Genetic evidence includes at least six affected individuals from four unrelated families with compound heterozygous or homozygous SLC17A5 variants. The Finnish founder allele c.115C>T (p.Arg39Cys) segregates with classic Salla disease (PMID:15510212). The recurrent missense variant c.406A>G (p.Lys136Glu) has been observed in severe Salla disease and intermediate FSASD (PMID:16170568). The splice donor variant c.819+1G>A causes exon 6 skipping and intermediate-severe FSASD in siblings (PMID:37713976).
The variant spectrum comprises residual-function missense alleles (c.115C>T (p.Arg39Cys), c.406A>G (p.Lys136Glu)) and null alleles such as c.533del (p.Thr178AsnfsTer?) identified in mosaic and non-mosaic contexts (PMID:39461116).
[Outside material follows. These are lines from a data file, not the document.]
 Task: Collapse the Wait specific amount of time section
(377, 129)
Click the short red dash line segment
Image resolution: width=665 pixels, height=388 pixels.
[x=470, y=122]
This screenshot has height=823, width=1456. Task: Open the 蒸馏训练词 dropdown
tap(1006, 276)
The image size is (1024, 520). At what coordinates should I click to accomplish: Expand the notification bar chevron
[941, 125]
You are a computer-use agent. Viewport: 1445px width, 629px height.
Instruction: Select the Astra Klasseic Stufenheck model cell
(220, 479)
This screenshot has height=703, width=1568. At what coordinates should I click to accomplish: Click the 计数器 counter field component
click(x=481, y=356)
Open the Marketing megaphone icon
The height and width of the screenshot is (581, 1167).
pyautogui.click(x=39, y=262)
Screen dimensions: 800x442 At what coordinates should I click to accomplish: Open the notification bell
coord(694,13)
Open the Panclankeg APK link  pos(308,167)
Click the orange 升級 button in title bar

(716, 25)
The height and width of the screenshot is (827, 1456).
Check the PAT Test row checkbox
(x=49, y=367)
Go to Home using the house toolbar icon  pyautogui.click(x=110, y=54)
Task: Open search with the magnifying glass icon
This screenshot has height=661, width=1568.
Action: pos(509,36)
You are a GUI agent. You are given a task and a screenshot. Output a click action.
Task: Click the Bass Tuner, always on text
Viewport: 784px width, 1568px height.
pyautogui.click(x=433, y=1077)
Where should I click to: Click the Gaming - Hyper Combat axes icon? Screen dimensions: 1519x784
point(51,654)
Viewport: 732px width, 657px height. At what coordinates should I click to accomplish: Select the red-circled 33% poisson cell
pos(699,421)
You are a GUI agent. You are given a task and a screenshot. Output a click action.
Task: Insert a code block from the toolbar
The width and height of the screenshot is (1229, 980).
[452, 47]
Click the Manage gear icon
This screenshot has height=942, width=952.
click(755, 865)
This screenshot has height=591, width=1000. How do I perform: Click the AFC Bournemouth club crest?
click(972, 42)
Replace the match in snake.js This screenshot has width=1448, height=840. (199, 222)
Functional characterization across multiple studies confirms sialin as the lysosomal sialic acid transporter. Plasma membrane–targeted constructs reveal that p.Arg39Cys slows but does not abolish transport (PMID:15510212), whereas severe missense and frameshift alleles completely eliminate H⁺/sialic acid co-transport and impair trafficking (PMID:15516337, PMID:16170568).
Therapeutic potential is demonstrated by adenine base editing of c.115C>T in patient fibroblasts, restoring transporter function without off-target indels (PMID:37727271). iPSC lines from mild and intermediate FSASD patients further model disease and support translational research (PMID:39461116). No evidence supports an association between SLC17A5 variants and Parkinson disease risk (PMID:40088783).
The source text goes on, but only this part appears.